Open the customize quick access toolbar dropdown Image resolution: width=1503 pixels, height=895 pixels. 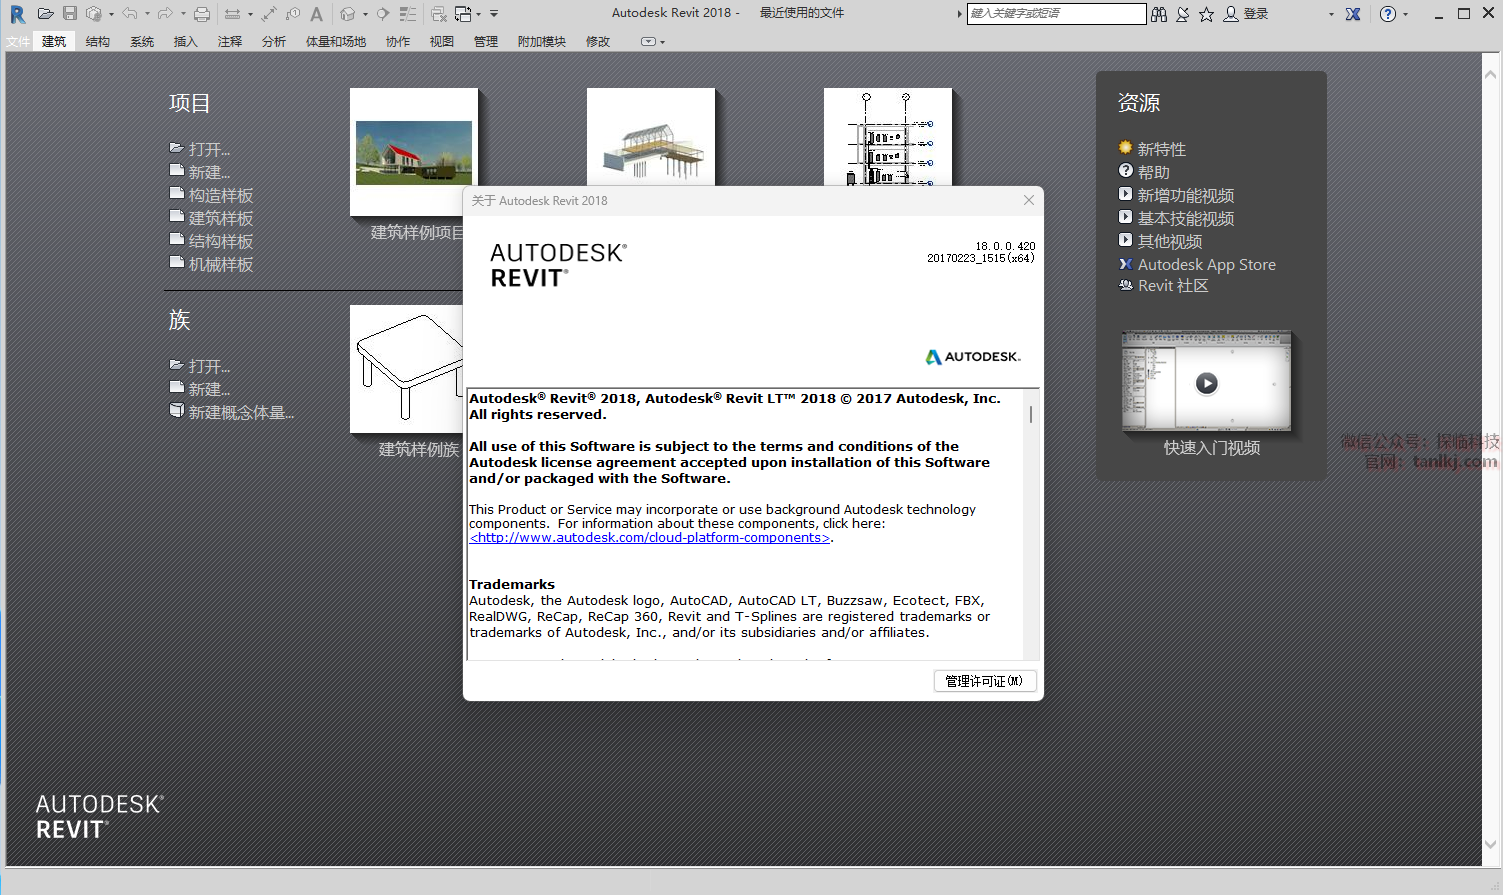pyautogui.click(x=494, y=14)
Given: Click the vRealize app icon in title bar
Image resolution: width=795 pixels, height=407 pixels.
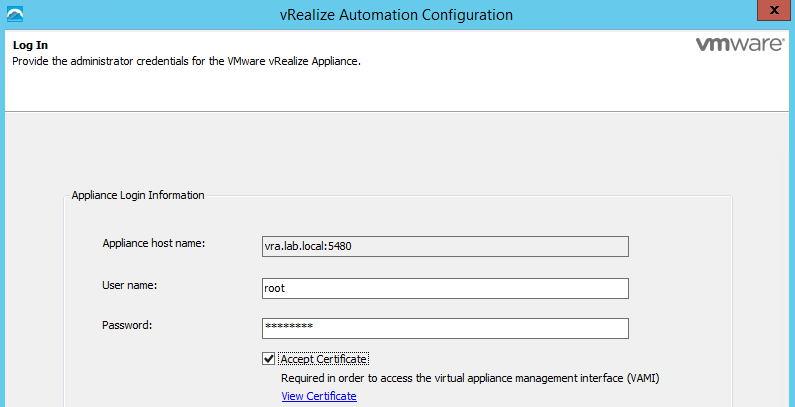Looking at the screenshot, I should (14, 14).
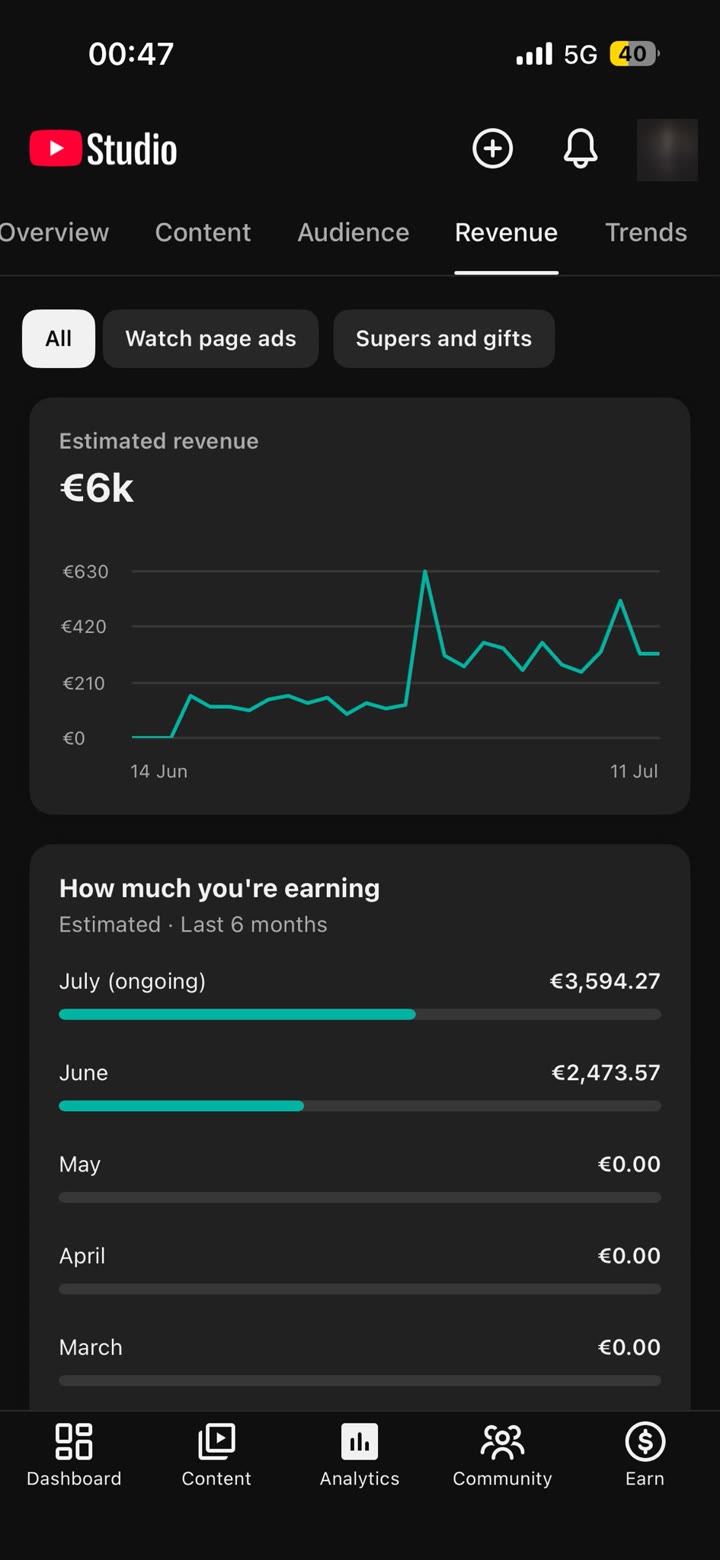This screenshot has height=1560, width=720.
Task: Open the Estimated revenue chart card
Action: click(360, 606)
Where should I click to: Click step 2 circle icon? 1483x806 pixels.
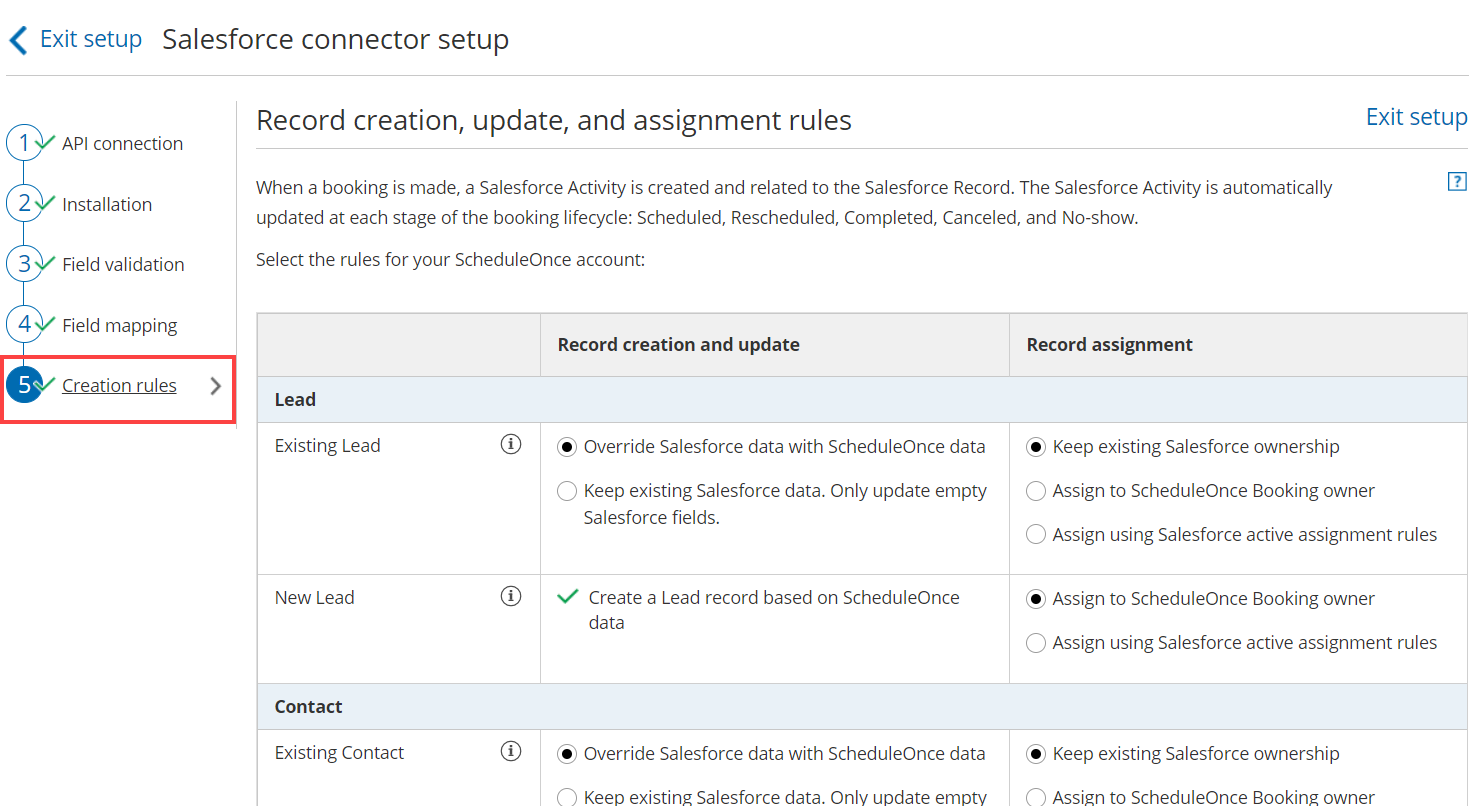pos(24,204)
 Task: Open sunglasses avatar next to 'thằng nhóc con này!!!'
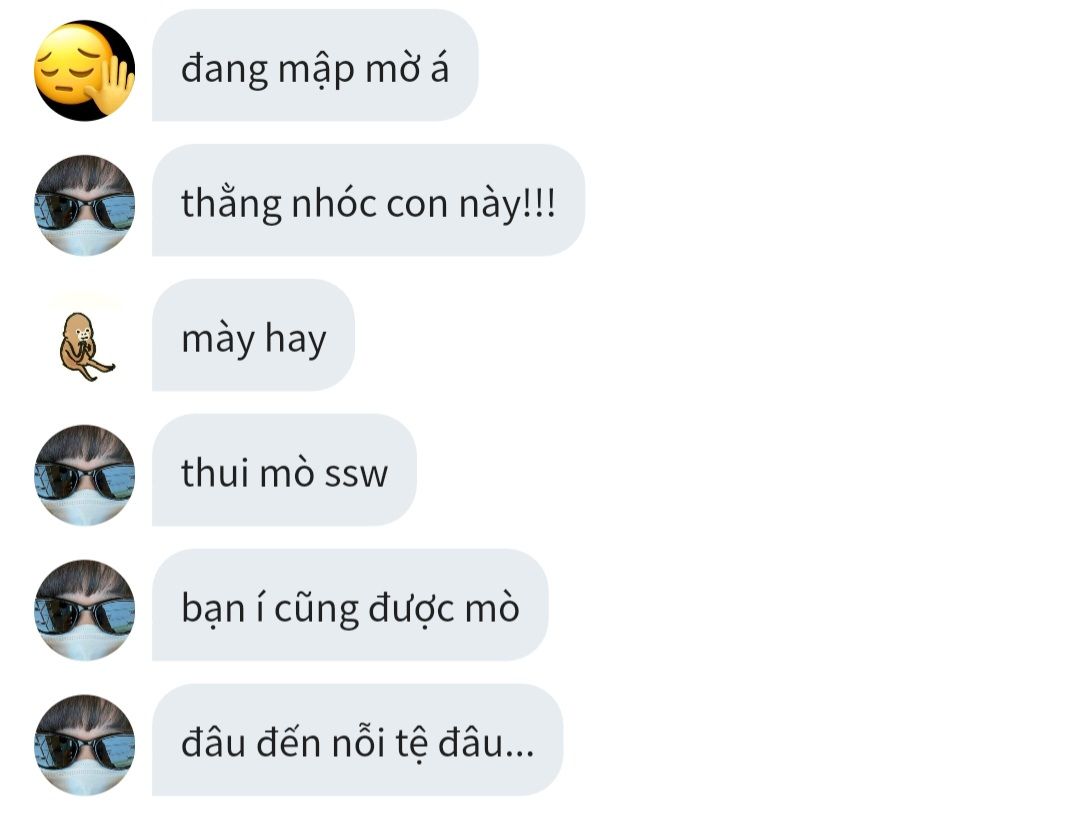[84, 205]
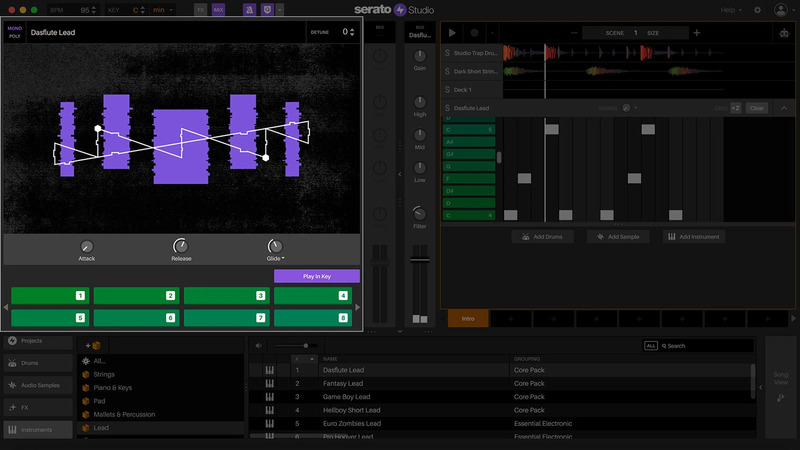Solo the Studio Trap Drums track

click(447, 52)
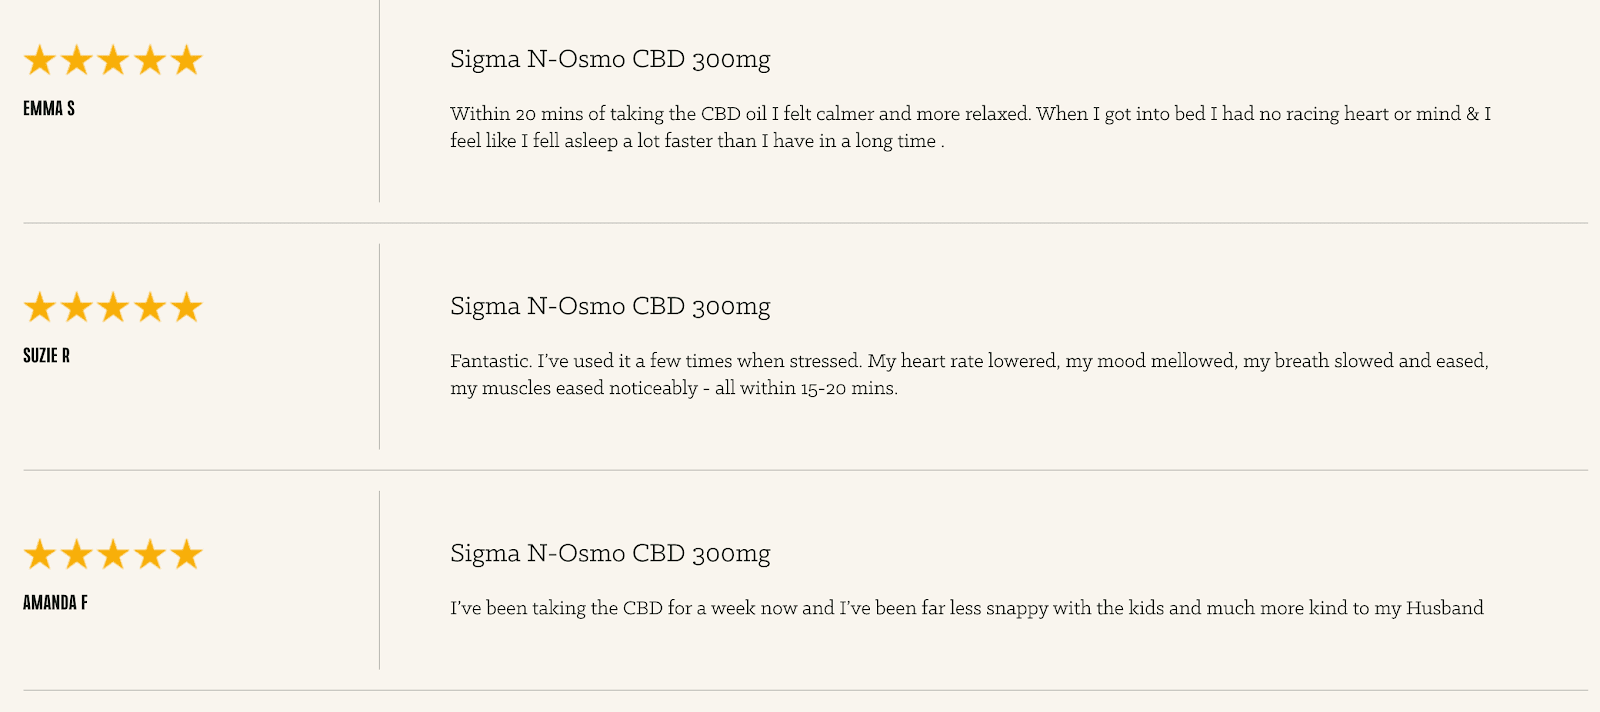Open the product title in Amanda F's review

pyautogui.click(x=610, y=554)
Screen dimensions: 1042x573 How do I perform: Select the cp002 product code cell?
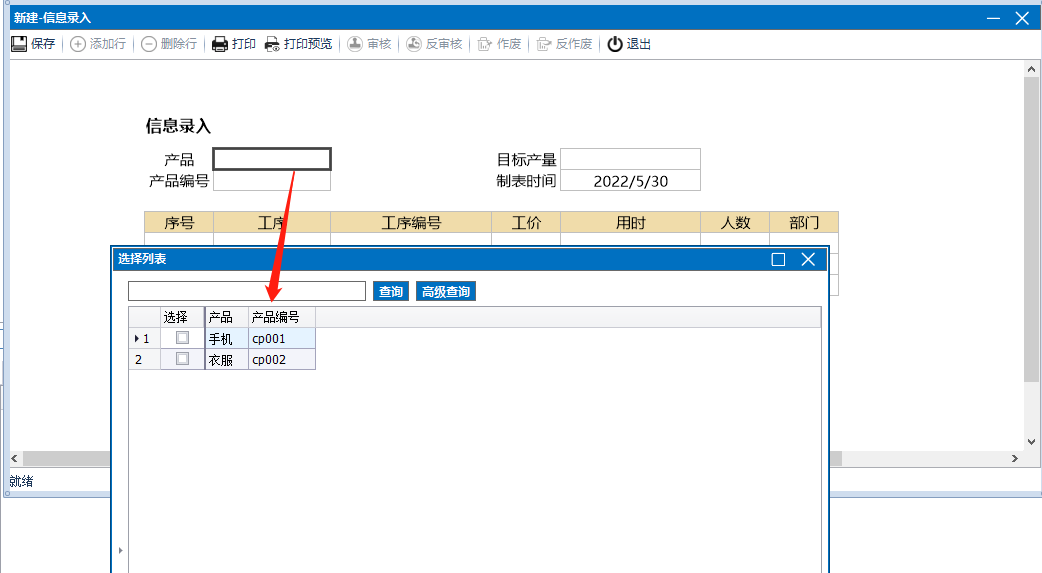coord(281,359)
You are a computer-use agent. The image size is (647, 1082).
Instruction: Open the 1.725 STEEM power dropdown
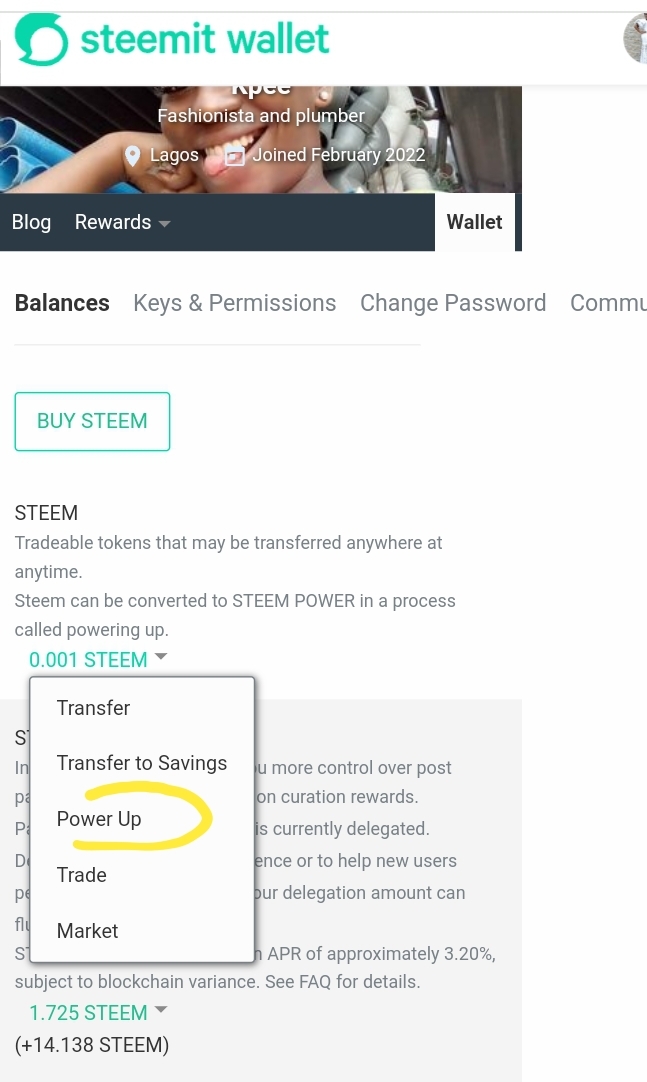[98, 1012]
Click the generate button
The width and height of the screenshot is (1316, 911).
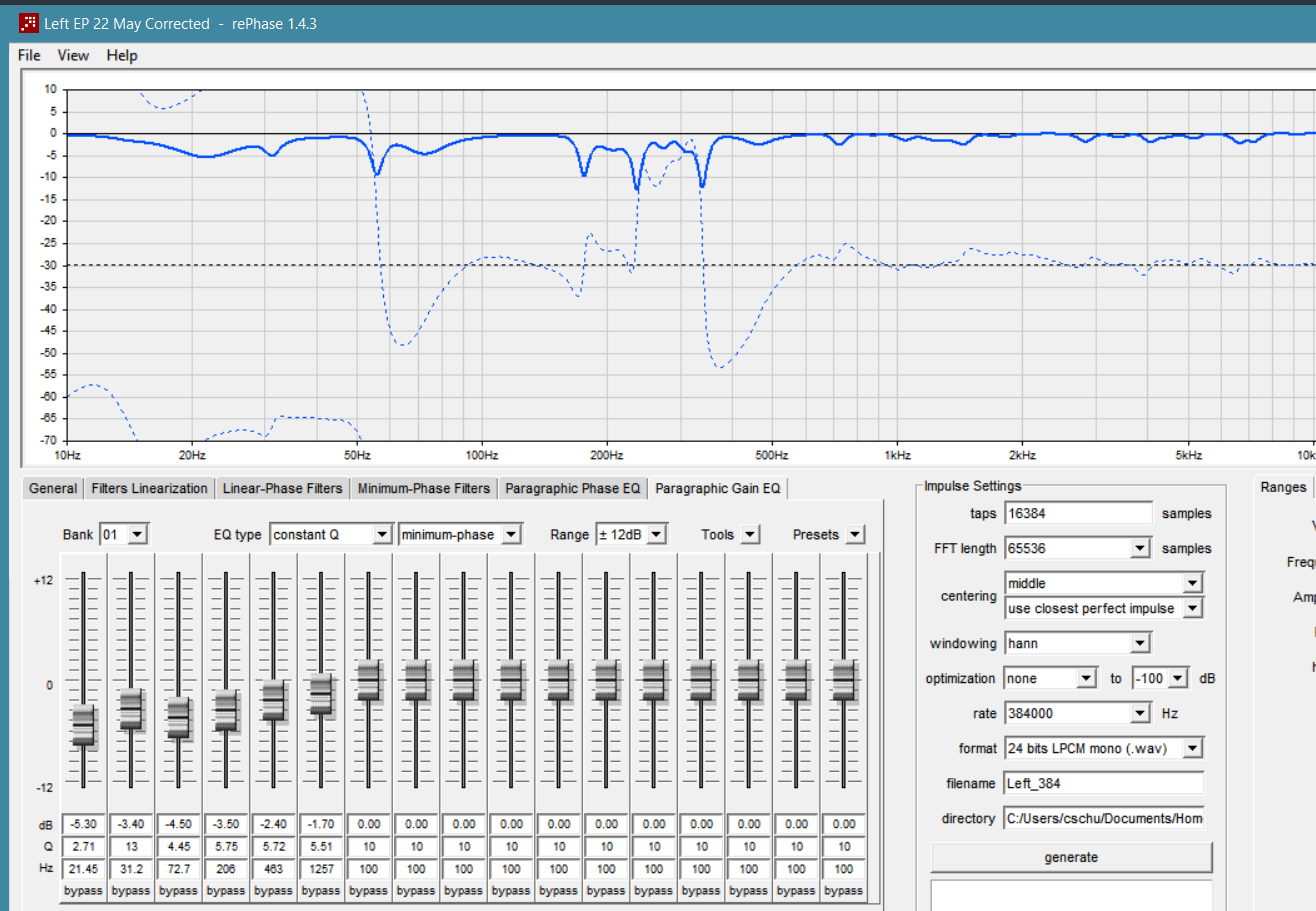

-- WHAT THE TASK ASKS --
Set down exactly, and only, the lines from the one containing "Image resolution: width=795" through the last line of the entries. Pictures do not belong in the copy.

-- RESPONSE TO THIS EXERCISE --
Image resolution: width=795 pixels, height=407 pixels.
Looking at the screenshot, I should (14, 14).
This screenshot has height=1560, width=720.
Task: Open the Estimated revenue chart card
Action: click(360, 606)
Where should I click to: Click step 2 circle icon? 1483x806 pixels.
pos(24,204)
 Task: Open sunglasses avatar next to 'thằng nhóc con này!!!'
[84, 205]
Solo the Studio Trap Drums track

click(447, 52)
Open the product title in Amanda F's review

pyautogui.click(x=610, y=554)
Screen dimensions: 1042x573 How do I perform: Select the cp002 product code cell?
coord(281,359)
You are a computer-use agent. The image size is (647, 1082).
Instruction: Open the 1.725 STEEM power dropdown
[98, 1012]
Click the generate button
The width and height of the screenshot is (1316, 911).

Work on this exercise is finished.